**To do**
Give back the line below containing "Click the yellow comment marker triangle" and every later line, exactly.

**Records for the task**
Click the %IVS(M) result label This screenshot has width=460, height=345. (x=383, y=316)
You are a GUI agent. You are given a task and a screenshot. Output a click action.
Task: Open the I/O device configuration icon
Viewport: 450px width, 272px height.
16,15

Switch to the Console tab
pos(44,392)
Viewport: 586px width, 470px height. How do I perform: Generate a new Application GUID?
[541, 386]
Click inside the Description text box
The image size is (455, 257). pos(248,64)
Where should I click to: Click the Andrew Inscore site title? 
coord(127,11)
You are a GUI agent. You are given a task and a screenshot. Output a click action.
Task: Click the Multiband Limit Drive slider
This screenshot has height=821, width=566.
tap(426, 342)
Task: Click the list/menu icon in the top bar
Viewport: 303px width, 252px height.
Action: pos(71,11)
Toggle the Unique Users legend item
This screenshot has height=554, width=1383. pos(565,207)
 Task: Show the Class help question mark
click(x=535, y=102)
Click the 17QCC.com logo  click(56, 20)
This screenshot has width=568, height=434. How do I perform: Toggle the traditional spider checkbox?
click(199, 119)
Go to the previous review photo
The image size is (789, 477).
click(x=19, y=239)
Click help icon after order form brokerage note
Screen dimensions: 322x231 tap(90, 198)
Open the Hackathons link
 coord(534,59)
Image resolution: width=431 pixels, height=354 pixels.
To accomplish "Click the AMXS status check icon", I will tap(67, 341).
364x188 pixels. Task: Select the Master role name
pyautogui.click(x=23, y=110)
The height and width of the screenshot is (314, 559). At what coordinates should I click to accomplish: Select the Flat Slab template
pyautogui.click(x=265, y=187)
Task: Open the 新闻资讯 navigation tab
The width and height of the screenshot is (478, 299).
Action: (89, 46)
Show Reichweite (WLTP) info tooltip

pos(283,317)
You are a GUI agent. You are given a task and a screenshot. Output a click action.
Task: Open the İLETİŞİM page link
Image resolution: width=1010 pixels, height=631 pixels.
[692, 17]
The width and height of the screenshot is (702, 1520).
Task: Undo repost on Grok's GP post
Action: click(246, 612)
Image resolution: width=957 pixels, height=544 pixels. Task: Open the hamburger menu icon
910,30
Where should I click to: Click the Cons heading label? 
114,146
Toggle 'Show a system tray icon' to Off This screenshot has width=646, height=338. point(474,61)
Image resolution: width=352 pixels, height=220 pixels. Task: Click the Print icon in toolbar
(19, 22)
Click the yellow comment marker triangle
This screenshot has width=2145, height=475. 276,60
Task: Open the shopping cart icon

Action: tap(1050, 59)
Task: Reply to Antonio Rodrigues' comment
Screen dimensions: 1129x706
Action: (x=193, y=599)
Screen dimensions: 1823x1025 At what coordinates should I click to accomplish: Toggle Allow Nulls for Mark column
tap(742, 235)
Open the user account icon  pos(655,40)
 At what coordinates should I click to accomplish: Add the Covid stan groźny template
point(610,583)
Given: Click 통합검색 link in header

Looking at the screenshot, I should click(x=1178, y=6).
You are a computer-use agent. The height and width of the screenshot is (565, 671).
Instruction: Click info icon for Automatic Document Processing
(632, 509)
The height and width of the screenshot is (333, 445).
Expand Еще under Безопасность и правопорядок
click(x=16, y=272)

**Output of the task**
Click the yellow comment marker triangle
This screenshot has width=2145, height=475. 276,60
Task: Open the shopping cart icon

Action: tap(1050, 59)
Task: Reply to Antonio Rodrigues' comment
Screen dimensions: 1129x706
Action: (x=193, y=599)
Screen dimensions: 1823x1025 At what coordinates should I click to accomplish: Toggle Allow Nulls for Mark column
tap(742, 235)
Open the user account icon  pos(655,40)
 At what coordinates should I click to accomplish: Add the Covid stan groźny template
point(610,583)
Given: Click 통합검색 link in header

Looking at the screenshot, I should click(x=1178, y=6).
You are a computer-use agent. The height and width of the screenshot is (565, 671).
Instruction: Click info icon for Automatic Document Processing
(632, 509)
The height and width of the screenshot is (333, 445).
Expand Еще under Безопасность и правопорядок
click(x=16, y=272)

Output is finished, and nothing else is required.